曾经那个温馨的三口之家已经不复存在,而今只剩下了她,年仅十八就得撑起母亲留下的基业,虽然父亲一再说过,让她追逐自己的梦想,柳氏实业可有可无,可是他不懂柳若男心里对于母亲的挂念。
这份产业是母亲打拼留下的,甚至柳若男觉得母亲的病逝,多半是因为操劳过度,所以心里有些恨那个深居简出的父亲,故而才执意辍学接管企业,并且搬出去住。

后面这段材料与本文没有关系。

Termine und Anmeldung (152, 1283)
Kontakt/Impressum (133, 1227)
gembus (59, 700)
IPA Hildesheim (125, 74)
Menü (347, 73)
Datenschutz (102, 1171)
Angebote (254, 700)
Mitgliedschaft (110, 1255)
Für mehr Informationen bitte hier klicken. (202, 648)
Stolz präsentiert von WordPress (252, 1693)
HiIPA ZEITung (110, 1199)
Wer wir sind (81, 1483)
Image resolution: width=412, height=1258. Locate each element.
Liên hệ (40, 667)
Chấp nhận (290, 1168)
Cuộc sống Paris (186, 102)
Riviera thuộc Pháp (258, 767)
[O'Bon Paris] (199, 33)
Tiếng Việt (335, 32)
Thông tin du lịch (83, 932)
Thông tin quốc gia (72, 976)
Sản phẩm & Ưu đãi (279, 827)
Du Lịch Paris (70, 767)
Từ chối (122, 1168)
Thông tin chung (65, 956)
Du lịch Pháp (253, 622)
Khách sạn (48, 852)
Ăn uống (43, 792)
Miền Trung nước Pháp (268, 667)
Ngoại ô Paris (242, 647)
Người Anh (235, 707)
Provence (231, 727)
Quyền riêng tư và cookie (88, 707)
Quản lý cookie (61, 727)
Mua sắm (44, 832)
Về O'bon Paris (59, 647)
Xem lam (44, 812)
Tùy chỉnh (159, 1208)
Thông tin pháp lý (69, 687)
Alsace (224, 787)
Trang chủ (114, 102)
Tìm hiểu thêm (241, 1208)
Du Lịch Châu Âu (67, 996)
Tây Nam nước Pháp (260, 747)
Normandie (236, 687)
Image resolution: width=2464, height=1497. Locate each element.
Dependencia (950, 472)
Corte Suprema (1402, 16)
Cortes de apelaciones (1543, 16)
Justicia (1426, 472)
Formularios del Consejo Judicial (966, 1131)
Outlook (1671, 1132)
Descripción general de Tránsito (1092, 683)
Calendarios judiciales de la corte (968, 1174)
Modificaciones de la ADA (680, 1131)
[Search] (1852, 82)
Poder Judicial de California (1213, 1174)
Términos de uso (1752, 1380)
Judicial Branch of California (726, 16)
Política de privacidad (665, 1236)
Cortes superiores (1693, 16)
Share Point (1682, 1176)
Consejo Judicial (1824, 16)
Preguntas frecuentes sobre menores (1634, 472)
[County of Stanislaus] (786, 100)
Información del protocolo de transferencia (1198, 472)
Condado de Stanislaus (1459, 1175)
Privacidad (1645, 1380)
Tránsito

可这些辛酸,作为一个女儿或许只能跟母亲说,但她的母亲已经不在了。
抱着她坐上了车,陆鸣轻轻的帮她擦拭着脸颊的泪痕,笑道:“疯丫头也会哭啊!当年咱们下河摸鱼,你脚划破了一个大口子,河水都染红了,你可都没哭哦!不是你说的吗!男儿有泪不轻弹,你叫柳若男,不是像男人,要比男人更男人吗!”
柳若男闻言破涕为笑,道:“那是小时候在山里野惯了。”
“现在不一样很野吗!小小年纪,比划中指的姿势倒是挺老道!”陆鸣调侃地笑着。
这让柳若男有些难为情,毕竟她骨子里还是一个很保守的女孩。
“陆鸣哥哥,你又欺负我是吧!”
陆鸣噗嗤一笑,道:“怎么会,现在轮到陆鸣哥哥照顾你了!走吧,咱们回家。”
关上车门,陆鸣坐上驾驶室,皱眉瞅了一眼挡在前面的法拉利超跑,以及快步走来的范统。
“若男,你今天必须得把话说清楚,不能随随便便找个男人来充当你男朋友,就想唬弄我!”范统走了过来,用力的拍打着车玻璃,手里还攥着那束花。